2) Bahners/Roellecke (Hrsg.): "Preußische Stile"
Dieses Buch ist mit seinen 28 Aufsätzen, Essays und Reflexionen ist doppelt so dick, und die Autoren, dem postmodernistischen "schaun mer mal" zugeneigt, sorgen dafür, dass jedes denkbare Interessengebiet berührt wird, schreibt Krüger durchaus nicht unfreundlich. Es sei aber auch ein Buch über ein Deutschland, "das sich als wiederauferstanden begreift" und nach seinen "Substanzen" sucht - Beamtenstaat, multikulturelle Tradition (`Jedem das Seine`) oder auch Pressefreiheit. Die Auffassungen gehen dabei weit auseinander, schreibt Krüger. Während der eine Autor die deutsche Beteiligung an der Bombardierung Jugoslawiens in der Tradition einer Politik sieht, die ohne Not den deutsch-französischen Krieg vom Zaun gebrochen hat, sehe ein anderer Autor Preußen als Bollwerk gegen "kommunistische Barbarei". Da wundert es nicht, wenn Krüger als einzigen Nachteil des Buchs die "disparat nebeneinanderstehenden" Standpunkte ausmacht.

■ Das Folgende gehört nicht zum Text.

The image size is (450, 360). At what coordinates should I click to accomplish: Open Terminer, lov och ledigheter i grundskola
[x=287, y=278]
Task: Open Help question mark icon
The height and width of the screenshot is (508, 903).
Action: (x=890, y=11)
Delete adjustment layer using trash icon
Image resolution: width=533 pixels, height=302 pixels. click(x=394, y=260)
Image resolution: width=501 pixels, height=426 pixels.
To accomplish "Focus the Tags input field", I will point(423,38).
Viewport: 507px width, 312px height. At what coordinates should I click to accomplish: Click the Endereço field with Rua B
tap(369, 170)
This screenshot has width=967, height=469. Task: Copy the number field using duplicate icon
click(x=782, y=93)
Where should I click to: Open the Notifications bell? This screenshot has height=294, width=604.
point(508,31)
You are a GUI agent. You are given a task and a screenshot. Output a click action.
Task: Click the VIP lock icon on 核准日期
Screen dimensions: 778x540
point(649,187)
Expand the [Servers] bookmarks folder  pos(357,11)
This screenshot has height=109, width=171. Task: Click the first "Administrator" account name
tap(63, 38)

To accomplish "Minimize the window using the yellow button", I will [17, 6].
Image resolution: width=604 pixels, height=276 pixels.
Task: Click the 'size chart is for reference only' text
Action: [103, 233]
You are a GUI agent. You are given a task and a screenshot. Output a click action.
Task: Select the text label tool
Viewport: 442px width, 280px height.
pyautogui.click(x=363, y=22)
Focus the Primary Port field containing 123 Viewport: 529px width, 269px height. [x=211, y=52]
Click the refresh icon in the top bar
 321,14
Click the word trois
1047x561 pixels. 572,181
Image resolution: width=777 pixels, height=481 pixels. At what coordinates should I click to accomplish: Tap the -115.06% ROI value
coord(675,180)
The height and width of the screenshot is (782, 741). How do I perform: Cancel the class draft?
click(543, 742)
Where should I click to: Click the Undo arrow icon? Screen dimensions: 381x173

3) Günter de Bruyn: "Preußens Luise"
Dieses Buch gefällt Krüger vielleicht am besten. Ein "unprätenziöser Essay" sei das, der zugleich mit der Biografie Luises ein Porträt jener Kräfte zeichne, "die Preußen konstituieren". Dass de Bruyn das Bild von der progressiven, mitfühlenden Preußenkönigin als Mythos entlarvt, findet Krügers uneingeschränkte Zustimmung. Leser, die de Bruyn jetzt für einen Spielverderber halten, tröstet Krüger mit dem versöhnlichen Satz des Autors: `Wir können uns für aufgeklärt und immunisiert halten - dabei aber genauso wenig wie jene, die wir belächeln, wissen, dass die Entlarvung von Mythen nicht deren Ende, sondern nur ihren Wechsel bringt.`

Rezensionsnotiz zu Die Zeit, 14.12.2000

Reinhard Lebe empfiehlt den "attraktiven Band" als "ausgewogenes Bild des janusköpfigen Preußen". Junge und alte Historiker hat Julius H. Schoeps im Jahr 300 des Krönung des ersten Preußenkönigs zusammengeholt. Dessen schwaches Bild wird mit einigen Farben angereichert. Viel ist auch über die Zeit nach 1871 zu erfahren.